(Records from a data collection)
[Start of section]
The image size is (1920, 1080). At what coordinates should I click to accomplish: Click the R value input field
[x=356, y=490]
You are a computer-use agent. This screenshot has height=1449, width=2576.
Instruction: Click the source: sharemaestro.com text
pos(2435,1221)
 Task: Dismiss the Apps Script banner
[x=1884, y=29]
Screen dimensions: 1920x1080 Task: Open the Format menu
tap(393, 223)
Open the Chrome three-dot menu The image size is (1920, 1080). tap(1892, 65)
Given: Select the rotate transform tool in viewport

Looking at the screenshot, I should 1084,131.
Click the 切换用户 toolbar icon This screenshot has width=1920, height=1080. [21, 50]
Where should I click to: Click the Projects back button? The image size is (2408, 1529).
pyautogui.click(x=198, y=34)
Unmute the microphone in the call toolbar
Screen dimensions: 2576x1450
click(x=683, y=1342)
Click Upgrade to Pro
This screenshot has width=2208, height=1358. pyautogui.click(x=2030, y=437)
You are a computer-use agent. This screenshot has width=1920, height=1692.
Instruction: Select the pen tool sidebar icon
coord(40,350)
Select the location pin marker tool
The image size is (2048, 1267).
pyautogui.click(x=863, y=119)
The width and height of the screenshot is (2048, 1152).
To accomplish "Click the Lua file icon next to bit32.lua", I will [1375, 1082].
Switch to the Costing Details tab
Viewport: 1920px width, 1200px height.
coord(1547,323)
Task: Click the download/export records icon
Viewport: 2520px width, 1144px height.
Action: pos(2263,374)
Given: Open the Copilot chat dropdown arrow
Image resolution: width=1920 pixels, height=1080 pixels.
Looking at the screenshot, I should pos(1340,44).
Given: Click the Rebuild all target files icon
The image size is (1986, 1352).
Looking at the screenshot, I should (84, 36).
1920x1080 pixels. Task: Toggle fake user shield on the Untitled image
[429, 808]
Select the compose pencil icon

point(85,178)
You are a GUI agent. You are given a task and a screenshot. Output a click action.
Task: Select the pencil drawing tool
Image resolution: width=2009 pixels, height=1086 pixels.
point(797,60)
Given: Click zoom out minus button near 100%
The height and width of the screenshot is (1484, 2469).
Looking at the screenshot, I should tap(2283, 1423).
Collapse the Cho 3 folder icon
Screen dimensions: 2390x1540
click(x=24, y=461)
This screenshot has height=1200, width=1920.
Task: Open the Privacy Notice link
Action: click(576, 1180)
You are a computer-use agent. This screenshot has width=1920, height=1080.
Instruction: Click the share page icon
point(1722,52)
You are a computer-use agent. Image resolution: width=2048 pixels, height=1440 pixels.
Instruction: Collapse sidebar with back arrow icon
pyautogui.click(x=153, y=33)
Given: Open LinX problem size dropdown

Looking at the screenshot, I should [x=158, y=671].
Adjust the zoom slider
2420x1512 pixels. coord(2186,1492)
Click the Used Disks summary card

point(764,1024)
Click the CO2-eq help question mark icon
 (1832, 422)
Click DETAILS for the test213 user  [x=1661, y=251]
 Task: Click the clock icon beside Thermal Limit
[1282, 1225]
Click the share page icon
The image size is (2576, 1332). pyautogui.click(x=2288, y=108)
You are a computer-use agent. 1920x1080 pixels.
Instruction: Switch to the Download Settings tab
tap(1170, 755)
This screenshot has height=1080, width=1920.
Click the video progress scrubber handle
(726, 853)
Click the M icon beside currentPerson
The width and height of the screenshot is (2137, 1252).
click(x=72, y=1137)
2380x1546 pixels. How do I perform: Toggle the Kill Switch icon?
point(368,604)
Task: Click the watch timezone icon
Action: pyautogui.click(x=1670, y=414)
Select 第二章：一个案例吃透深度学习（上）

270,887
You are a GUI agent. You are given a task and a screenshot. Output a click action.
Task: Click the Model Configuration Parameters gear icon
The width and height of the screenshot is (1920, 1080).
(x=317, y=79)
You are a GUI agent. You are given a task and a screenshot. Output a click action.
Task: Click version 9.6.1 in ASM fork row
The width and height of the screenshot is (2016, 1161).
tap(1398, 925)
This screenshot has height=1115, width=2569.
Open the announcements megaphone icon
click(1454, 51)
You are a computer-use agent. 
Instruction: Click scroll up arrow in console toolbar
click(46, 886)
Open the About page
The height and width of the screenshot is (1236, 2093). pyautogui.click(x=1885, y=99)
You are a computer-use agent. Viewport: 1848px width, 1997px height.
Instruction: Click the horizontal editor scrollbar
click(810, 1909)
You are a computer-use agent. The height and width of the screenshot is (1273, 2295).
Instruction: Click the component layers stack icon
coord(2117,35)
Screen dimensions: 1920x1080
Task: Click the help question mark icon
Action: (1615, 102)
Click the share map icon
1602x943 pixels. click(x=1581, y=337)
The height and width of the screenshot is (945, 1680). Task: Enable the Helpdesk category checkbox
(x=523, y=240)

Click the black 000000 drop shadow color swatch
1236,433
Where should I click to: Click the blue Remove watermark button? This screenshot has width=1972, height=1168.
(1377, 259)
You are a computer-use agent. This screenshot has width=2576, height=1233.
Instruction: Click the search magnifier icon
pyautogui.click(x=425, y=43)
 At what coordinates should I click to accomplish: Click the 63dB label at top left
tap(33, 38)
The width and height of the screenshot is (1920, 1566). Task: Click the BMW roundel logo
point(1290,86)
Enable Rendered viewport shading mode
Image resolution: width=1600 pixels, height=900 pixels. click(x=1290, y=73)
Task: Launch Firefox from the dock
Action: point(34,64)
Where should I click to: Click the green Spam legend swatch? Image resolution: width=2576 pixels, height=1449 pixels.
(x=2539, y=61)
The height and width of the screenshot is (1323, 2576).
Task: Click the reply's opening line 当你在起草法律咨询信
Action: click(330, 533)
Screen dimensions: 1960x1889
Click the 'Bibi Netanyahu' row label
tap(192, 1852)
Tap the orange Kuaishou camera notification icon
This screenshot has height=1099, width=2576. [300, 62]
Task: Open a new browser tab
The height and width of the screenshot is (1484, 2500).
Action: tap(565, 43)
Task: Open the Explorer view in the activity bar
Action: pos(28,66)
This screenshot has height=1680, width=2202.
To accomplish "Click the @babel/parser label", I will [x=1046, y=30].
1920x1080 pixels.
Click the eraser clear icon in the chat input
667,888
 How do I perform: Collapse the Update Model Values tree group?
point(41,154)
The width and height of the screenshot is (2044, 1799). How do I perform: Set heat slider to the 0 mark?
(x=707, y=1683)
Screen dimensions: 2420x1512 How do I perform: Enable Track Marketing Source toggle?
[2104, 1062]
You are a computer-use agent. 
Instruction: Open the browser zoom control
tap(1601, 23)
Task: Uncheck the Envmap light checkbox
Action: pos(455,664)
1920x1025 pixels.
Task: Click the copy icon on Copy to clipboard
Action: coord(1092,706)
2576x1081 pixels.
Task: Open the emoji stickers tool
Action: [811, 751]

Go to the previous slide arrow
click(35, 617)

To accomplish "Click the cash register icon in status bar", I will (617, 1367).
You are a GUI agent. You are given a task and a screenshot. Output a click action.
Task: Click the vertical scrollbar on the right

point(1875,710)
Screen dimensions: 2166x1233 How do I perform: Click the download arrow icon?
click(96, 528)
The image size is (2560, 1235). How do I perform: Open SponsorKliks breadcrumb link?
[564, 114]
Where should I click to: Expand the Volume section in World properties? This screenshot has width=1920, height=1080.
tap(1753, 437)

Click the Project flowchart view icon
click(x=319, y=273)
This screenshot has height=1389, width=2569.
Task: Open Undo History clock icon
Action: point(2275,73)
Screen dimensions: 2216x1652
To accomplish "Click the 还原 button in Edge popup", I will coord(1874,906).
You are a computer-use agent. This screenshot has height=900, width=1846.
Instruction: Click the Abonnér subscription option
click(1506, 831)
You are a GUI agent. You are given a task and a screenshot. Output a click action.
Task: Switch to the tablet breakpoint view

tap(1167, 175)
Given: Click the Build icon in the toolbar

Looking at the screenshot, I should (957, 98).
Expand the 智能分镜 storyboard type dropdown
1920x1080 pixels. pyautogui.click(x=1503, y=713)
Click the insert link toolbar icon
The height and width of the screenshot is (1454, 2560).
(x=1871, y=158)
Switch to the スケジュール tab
[End of section]
▶ Try it
Scan the data above for the word "will". Copy every line in which it is found.

▶ Written solution
To accomplish "Click the Lua file icon next to bit32.lua", I will [1375, 1082].
To accomplish "Click the @babel/parser label", I will [x=1046, y=30].
To accomplish "Click the cash register icon in status bar", I will (617, 1367).
To accomplish "Click the 还原 button in Edge popup", I will coord(1874,906).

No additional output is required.